#### [Your objective]
Find each line of the entries with the string "tree", please, and copy it.

————

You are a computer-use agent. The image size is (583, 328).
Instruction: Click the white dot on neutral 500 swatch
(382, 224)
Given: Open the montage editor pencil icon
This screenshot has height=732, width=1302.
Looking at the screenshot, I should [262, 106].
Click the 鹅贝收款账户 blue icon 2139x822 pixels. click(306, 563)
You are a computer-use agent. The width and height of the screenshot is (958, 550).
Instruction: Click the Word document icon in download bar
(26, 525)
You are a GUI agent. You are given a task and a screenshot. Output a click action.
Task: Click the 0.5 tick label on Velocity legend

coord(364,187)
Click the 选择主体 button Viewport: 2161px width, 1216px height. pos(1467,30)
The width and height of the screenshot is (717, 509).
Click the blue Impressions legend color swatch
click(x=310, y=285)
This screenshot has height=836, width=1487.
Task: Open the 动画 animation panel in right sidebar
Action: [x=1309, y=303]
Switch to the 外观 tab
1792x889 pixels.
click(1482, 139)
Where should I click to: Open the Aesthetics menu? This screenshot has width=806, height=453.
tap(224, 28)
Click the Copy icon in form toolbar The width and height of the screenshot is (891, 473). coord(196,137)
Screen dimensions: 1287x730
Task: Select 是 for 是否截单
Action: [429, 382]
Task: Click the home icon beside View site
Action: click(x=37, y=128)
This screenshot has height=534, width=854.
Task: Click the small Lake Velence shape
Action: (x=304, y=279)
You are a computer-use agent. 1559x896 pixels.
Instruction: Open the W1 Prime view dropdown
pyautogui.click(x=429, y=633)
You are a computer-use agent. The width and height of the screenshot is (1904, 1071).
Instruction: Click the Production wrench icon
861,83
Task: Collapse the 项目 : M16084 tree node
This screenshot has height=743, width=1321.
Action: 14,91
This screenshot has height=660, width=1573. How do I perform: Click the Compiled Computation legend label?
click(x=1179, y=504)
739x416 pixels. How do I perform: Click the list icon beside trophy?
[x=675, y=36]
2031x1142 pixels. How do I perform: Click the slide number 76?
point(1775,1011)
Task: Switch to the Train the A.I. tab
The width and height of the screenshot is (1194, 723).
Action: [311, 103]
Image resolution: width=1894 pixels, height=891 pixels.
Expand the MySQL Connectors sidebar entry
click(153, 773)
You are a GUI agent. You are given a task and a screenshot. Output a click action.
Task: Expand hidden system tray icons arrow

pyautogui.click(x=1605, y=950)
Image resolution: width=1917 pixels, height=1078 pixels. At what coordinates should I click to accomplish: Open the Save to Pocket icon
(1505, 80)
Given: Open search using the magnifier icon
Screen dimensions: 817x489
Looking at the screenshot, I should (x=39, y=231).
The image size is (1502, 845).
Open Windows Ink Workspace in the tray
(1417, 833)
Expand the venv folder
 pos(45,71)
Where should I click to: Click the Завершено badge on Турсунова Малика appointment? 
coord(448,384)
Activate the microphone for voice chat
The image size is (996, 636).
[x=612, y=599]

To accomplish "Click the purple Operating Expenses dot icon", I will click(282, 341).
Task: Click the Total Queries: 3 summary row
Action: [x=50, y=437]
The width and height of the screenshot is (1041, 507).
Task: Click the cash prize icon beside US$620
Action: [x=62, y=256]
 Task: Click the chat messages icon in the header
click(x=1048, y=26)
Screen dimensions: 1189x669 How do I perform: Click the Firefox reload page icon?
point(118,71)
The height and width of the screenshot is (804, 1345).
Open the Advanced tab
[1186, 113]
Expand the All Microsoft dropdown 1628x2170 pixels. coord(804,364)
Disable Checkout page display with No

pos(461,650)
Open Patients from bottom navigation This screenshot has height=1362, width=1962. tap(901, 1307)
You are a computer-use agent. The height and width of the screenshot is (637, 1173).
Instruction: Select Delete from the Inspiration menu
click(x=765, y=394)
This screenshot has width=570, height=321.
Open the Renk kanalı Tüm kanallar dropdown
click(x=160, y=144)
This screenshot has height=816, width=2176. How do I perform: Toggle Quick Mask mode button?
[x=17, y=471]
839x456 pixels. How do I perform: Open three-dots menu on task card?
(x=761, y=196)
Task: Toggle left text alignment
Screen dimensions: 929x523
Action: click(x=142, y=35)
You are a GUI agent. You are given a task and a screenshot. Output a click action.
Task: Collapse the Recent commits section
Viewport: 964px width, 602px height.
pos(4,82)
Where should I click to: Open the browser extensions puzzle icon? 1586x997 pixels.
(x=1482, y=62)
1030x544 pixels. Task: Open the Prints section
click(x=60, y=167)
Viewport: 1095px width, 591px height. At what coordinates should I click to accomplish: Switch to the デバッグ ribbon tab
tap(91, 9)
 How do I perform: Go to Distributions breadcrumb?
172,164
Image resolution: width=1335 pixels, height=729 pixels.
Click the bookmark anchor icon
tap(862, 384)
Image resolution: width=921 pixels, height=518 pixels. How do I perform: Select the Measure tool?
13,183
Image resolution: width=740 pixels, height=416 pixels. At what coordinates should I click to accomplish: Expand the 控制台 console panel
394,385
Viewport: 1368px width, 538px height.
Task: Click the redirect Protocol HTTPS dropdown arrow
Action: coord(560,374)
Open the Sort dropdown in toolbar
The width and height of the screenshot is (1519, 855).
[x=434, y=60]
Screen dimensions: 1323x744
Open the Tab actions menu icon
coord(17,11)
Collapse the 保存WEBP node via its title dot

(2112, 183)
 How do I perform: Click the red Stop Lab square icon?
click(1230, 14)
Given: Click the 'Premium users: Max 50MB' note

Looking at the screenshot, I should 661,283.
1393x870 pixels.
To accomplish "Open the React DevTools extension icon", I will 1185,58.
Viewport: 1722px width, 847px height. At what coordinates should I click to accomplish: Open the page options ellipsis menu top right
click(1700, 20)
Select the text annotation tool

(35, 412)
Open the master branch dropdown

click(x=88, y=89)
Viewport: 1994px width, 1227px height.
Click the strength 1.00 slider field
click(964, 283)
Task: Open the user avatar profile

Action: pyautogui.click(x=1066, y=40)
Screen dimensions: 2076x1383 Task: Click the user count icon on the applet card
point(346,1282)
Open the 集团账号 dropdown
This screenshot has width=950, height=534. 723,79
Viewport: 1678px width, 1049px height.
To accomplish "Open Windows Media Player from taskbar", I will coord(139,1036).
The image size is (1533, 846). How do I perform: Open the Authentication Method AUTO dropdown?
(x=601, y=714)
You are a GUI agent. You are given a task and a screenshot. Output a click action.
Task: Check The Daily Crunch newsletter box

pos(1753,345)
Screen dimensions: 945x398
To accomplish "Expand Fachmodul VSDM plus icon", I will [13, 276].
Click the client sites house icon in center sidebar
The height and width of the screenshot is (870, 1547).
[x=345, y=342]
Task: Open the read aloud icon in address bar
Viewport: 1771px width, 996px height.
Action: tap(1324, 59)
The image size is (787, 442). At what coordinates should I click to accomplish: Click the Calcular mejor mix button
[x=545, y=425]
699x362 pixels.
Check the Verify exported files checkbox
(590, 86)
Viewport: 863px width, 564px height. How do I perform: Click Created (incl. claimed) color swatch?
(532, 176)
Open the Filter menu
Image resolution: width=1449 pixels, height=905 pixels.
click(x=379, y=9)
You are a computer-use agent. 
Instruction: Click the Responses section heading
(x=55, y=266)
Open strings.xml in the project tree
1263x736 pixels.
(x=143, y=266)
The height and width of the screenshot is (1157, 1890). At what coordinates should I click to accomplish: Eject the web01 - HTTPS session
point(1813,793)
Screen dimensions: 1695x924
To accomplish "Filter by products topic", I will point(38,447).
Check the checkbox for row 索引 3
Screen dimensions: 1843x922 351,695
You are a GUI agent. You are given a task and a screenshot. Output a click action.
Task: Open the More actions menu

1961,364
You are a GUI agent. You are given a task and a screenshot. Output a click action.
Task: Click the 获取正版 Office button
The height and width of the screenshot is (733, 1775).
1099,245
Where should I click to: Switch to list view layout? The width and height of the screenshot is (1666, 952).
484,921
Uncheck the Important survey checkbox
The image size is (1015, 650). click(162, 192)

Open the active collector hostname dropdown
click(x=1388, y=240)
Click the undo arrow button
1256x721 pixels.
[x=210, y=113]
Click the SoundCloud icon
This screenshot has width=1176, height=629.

————

#### [Written response]
Task: Collapse the 项目 : M16084 tree node
Open strings.xml in the project tree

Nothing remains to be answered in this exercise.